393. Supposing these changes of level between the sea and land to be sufficiently ascertained, the supposition which at first occurs is, that the motion has been in the sea rather than in the land, and that the former has actually descended to a lower level. The imagination naturally feels less difficulty in conceiving, that an unstable fluid like the sea, which changes its level twice every day, has undergone a permanent depression in its surface, than that the land, the terra firma itself, has admitted of an equal elevation. In all this, however, we are guided much more by fancy than reason; for, in order to depress or elevate the absolute level of the sea, by a given quantity, in any one place, we must depress or elevate it by the same quantity over the whole surface of the earth; whereas no such necessity exists with respect to the elevation or depression of the land. To make the sea subside 30 feet all round the coast of Great Britain, it is necessary to displace a body of water 30 feet deep over the whole surface of the ocean. The quantity of matter to be moved in that way is incomparably greater than if the land itself were to be elevated; for though it is nearly three times less in specific gravity, it is as much greater in bulk, as the surface of the ocean is greater than that of this island.

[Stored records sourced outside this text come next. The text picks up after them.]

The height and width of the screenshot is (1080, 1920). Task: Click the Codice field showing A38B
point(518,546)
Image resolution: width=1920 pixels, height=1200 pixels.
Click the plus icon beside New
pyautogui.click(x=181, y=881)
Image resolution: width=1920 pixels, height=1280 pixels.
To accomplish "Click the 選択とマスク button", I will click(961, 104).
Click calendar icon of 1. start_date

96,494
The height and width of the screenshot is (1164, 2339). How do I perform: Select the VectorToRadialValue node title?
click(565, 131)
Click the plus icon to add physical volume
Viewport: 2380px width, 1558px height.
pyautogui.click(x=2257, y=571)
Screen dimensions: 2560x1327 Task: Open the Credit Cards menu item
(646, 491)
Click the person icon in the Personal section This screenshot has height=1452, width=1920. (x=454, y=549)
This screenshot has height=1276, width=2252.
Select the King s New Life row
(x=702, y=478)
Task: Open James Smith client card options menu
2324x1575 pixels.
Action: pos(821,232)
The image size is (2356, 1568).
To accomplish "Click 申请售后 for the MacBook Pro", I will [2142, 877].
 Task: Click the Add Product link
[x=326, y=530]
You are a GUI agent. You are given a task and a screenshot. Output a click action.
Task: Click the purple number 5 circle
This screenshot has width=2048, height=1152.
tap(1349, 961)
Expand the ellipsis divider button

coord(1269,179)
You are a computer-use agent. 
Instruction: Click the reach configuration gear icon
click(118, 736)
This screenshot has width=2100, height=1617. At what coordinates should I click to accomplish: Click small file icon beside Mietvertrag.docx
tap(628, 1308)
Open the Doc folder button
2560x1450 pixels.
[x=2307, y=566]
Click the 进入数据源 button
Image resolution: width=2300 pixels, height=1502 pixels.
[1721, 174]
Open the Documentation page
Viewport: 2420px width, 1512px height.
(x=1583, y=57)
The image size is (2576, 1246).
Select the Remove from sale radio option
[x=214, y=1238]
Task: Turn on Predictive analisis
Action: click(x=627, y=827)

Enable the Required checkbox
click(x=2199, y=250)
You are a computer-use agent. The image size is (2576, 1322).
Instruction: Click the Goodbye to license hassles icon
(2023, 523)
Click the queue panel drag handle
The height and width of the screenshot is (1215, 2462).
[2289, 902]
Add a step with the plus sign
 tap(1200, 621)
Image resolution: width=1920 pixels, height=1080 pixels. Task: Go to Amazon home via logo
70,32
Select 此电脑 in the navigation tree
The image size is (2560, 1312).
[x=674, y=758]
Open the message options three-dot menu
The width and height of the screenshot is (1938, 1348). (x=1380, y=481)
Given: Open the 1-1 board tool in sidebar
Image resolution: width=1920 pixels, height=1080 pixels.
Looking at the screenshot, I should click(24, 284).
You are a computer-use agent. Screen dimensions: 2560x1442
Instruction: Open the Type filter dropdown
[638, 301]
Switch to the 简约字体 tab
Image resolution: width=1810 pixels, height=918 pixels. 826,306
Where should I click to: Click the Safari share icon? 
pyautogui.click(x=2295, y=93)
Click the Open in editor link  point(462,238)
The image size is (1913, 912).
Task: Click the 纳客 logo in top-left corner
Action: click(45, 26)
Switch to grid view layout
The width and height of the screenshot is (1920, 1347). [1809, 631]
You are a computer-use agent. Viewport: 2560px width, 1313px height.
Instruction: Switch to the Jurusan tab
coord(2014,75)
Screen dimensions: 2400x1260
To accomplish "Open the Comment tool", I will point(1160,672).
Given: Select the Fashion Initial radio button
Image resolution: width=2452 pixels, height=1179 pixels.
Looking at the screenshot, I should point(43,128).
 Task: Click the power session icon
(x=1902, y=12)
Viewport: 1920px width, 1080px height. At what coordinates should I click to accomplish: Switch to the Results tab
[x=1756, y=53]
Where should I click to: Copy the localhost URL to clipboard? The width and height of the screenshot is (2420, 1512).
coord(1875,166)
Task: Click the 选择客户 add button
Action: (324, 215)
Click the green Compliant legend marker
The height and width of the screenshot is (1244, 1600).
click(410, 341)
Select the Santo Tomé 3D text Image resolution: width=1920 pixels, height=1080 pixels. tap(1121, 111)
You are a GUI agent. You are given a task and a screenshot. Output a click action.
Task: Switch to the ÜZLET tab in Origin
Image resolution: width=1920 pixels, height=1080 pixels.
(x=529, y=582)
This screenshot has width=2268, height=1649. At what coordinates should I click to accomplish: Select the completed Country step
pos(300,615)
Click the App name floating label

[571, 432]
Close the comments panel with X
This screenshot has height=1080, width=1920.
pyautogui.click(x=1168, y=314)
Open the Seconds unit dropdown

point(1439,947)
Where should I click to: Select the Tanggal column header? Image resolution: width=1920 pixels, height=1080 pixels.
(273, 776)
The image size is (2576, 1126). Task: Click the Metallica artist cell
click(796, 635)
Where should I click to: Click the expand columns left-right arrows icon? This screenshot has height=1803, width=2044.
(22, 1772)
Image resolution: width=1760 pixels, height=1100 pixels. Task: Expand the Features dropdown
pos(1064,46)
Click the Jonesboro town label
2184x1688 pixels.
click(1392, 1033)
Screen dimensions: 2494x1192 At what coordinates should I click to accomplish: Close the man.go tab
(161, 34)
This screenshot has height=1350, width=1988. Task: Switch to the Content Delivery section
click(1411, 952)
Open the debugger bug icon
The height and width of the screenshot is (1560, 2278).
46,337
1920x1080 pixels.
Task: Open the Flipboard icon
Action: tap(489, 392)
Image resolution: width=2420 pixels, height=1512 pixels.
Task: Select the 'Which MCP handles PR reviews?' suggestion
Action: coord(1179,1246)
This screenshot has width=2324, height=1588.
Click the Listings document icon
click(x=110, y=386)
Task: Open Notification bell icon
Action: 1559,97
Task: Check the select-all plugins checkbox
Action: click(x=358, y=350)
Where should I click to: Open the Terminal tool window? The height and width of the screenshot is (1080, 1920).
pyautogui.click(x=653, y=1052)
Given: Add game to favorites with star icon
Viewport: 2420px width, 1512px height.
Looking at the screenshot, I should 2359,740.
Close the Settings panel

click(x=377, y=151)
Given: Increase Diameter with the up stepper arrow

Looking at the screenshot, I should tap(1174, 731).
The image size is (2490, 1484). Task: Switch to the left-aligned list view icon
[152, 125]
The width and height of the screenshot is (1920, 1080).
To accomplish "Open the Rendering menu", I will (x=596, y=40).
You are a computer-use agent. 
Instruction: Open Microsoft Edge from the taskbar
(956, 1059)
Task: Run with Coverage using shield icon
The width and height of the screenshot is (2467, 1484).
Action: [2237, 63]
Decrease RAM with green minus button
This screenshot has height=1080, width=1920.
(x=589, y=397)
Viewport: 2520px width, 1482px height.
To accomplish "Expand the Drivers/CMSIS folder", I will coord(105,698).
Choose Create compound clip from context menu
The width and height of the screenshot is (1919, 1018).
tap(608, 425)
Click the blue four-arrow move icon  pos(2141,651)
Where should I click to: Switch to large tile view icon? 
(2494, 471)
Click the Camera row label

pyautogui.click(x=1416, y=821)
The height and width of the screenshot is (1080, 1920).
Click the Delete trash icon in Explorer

394. Besides, the sea cannot change its level, without a proportional change in the solid bottom on which it rests. Though there be reason to suppose that such changes in the bottom do actually take place, yet they are probably much slower and more imperceptible than those which we are here considering. It is evident, therefore, that the simplest hypothesis for explaining those changes of level, is, that they proceed from the motion, upwards or downwards, of the land itself, and not from that of the sea. As no elevation or depression of the sea can take place, but over the whole, its level cannot be affected by local causes, and is probably as little subject to variation as any thing to be met with on the surface of the globe.
395. Other observations, however, made on different shores from the preceding, give greater certainty to this conclusion, and make it clear, that the motion or change which we are now treating of is not to be ascribed to the sea itself.
The observations just mentioned prove, that the level of the North Sea is lower now than it was heretofore; but it appears, that in the Mediterranean, the opposite takes place. Very accurate observations made by Manfredi, render it certain, that the superficies of the Hadriatic was higher about the middle of the last century, than toward the beginning of the Christian era.
Some repairs that were carrying on in the cathedral church of Ravenna, in the year 1731, afforded him an opportunity of observing, that the ancient, and probably original, pavement, was four feet and a half below the present, and nearly a foot under the level of the sea at high water.[203] Now, when the church was built, this cannot have been the position of the pavement, relatively to the level of the sea, for it would have subjected the floor to be under water twice in twenty-four hours, and must have done so the more unavoidably, because at that time (the beginning of the fifth century) the walls of Ravenna were washed by the sea. The fact that this pavement is under the high-water mark, by the quantity just mentioned, was ascertained by actual levelling. This result was confirmed by similar facts, observed by Zendrini at Venice.
[203] Commentarii Academiæ Bononiensis, tom. ii. pars 1ma, p. 237, &c. and pars 2da, p. 1. &c.
396. Manfredi himself attributes all this to the elevation of the surface of the sea, and has entered into a long calculation to ascertain at what rate that surface may be supposed to rise, on account of the earth and sand brought down by the rivers, and spread out over the bottom of the sea. But as the fact of the rise of the level of the sea is not general, and as the contrary is observed in the north seas, as already proved, this hypothesis will not explain the apparent rise in the level of the Hadriatic.